Dr. Temple and her colleagues discovered that adult eyes already contain stem cells that can be used to make new retinal pigment epithelial cells, the cells that die in AMD. The new cells can be grown in tissue culture, then transplanted into the patient’s eye in order to facilitate sight. Thanks to translational research funded by the New York State Stem Cell Science program (NYSTEM), she and the project leader Dr. Jeffrey Stern, are now preparing to launch the first clinical trials to determine if the process is safe and successful in humans. Their hope is to launch the trial in New York with local patients, but to do this, funding is needed.
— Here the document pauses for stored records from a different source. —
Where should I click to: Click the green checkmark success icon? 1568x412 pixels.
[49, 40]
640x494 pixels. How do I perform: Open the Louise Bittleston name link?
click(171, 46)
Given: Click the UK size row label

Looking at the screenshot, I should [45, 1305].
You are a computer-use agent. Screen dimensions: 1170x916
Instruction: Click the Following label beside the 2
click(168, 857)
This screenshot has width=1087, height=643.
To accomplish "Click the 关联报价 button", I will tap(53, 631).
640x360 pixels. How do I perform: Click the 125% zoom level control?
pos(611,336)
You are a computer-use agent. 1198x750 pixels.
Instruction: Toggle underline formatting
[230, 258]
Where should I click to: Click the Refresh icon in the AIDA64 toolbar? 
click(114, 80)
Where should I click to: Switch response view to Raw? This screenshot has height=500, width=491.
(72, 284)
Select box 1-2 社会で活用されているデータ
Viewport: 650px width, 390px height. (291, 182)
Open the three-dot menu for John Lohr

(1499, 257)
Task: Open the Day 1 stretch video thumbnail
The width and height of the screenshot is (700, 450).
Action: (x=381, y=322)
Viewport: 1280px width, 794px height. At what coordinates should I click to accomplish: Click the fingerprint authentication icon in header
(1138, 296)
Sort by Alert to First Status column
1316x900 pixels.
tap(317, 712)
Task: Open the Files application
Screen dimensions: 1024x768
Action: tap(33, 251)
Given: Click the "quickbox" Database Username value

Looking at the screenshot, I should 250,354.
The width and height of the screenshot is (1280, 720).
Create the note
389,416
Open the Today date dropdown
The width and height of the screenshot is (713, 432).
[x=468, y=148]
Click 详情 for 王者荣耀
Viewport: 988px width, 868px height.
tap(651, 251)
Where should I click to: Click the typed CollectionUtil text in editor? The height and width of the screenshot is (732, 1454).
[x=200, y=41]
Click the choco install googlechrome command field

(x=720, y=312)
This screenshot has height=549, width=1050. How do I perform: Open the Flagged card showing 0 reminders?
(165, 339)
“Without NYSTEM, I don’t think this would have happened, we are on the brink of the first adult retinal stem cell trial for AMD” Dr. Temple said about their progress towards the clinic.

A leader in the stem cell field and a winner of the prestigious MacArthur Genius Award, Dr. Temple co-founded with Dr. Stern Stem Cultures, a spin-out company that produces ‘Stem Beads’ which help sustain stem cell cultures. and sells them to researchers around the world. This is just one example of how NYSTEM – started in 2007 – is leading to discoveries with potential to be revenue generators, as well as critical medical breakthroughs.

One of the key benefits of NYSTEM has been the ability to attract and retain star researchers, who have created a wealth of basic research and intellectual property (IP), as well as major developments in translational research: applying these findings to patient treatments.

“Stem Cell researchers are now able to develop an industry in NY State, as well as develop clinical advances that will be transformative for human health,” said Dr. Temple. “Our discoveries, supported by NYSTEM, are assets to the state, and ensure that cutting edge regenerative medicine is available here, to New Yorkers.”

But the program’s funding is set to expire soon, and the development of new treatments is at risk of stalling without continued investment to take them to the next level and into the clinic.